Victor Babes National Institute of Pathology, Bucharest, Romania.
Balkan J Med Genet. 2018 Oct 29;21(1):83-86. doi: 10.2478/bjmg-2018-0005. eCollection 2018 Jun.
Floating-Harbor syndrome (FHS) is a rare autosomal dominant syndrome characterized by short stature with delayed bone age, retarded speech development, intellectual disability and dysmorphic facial features. Recently, dominant mutations almost exclusively clustered in the final exon of the Snf2-related CREBBP activator protein () gene were identified to cause FHS. Here, we report a boy with short stature, speech delay, mild intellectual disability, dysmorphic features, and with genetically confirmed FHS. To the best of our knowledge, this is the first molecularly confirmed case with this syndrome reported in Romania. An intensive program of cognitive and speech stimulation, as well as yearly neurological, psychological, ophthalmological, otorhinolaryngological, pediatric and endocrinological monitoring for our patient were designed. We propose a checklist of clinical features suggestive of FHS, based on the main clinical features, in order to facilitate the diagnosis and clinical management of this rare condition.

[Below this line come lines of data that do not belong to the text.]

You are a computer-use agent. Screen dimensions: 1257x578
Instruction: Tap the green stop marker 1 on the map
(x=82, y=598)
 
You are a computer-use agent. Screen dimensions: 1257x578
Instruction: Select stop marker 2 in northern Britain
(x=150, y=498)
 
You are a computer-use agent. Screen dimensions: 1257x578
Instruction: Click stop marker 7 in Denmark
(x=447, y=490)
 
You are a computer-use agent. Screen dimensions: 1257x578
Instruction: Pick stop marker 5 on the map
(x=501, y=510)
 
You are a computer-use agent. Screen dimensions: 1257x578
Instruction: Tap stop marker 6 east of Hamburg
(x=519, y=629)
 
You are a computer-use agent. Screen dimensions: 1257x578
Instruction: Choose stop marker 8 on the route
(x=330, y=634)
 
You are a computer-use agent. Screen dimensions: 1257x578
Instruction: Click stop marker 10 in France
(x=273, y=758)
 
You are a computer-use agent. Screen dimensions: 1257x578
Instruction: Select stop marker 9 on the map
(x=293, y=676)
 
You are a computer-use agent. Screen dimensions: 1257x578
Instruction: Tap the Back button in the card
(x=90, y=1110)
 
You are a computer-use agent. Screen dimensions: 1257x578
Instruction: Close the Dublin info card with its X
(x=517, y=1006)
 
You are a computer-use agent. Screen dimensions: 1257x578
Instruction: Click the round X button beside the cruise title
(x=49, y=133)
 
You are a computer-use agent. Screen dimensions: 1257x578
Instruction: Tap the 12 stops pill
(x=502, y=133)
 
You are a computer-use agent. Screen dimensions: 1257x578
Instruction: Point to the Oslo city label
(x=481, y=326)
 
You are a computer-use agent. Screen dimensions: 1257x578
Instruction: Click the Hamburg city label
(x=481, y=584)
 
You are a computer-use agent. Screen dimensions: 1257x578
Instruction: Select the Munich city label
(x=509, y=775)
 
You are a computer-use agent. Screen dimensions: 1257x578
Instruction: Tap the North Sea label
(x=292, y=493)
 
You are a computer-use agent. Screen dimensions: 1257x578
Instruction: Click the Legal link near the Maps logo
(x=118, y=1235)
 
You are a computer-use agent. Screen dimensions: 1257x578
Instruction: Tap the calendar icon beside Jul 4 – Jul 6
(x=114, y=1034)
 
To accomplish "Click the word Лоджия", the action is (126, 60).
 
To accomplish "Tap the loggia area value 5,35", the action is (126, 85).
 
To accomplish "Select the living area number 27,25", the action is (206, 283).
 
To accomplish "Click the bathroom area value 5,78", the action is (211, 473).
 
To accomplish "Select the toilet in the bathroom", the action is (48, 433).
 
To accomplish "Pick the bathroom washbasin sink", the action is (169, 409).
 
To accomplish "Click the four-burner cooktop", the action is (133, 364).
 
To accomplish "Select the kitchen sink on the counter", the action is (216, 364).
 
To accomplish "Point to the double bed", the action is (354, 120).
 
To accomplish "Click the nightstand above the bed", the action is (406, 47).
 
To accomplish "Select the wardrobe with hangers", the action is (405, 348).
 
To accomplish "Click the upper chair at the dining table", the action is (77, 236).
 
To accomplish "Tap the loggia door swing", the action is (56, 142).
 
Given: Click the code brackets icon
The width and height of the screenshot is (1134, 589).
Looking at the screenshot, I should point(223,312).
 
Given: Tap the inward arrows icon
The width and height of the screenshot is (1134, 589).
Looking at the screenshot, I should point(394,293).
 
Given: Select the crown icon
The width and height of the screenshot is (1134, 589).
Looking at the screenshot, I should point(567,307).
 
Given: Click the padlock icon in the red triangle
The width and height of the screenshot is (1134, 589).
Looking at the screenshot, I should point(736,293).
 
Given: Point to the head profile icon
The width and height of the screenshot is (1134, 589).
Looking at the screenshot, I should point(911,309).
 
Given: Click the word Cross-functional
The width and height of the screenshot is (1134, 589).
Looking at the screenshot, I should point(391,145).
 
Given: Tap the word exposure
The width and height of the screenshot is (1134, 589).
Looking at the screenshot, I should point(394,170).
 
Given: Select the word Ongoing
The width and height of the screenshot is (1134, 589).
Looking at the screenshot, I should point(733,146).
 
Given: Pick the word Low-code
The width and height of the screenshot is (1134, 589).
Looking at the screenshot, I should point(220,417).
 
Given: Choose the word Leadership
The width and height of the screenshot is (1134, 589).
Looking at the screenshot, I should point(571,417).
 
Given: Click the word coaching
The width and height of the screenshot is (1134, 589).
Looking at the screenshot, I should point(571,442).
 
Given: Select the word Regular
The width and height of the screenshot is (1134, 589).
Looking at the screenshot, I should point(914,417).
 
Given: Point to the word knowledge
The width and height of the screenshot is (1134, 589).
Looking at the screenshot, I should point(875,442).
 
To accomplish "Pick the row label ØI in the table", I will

弗洛廷-哈伯综合征(FHS)是一种罕见的常染色体显性综合征,其特征为身材矮小且骨龄延迟、语言发育迟缓、智力障碍以及面部畸形特征。最近,几乎所有显性突变都聚集在与Snf2相关的CREBBP激活蛋白()基因的最后一个外显子中,这些突变被确定为导致FHS的原因。在此,我们报告一名患有身材矮小、语言发育迟缓、轻度智力障碍、畸形特征且基因确诊为FHS的男孩。据我们所知,这是罗马尼亚报道的首例经分子确诊的该综合征病例。我们为患者设计了强化的认知和语言刺激方案,以及每年进行的神经学、心理学、眼科、耳鼻喉科、儿科和内分泌学监测。基于主要临床特征,我们提出了一份提示FHS的临床特征清单,以便于对这种罕见病症进行诊断和临床管理。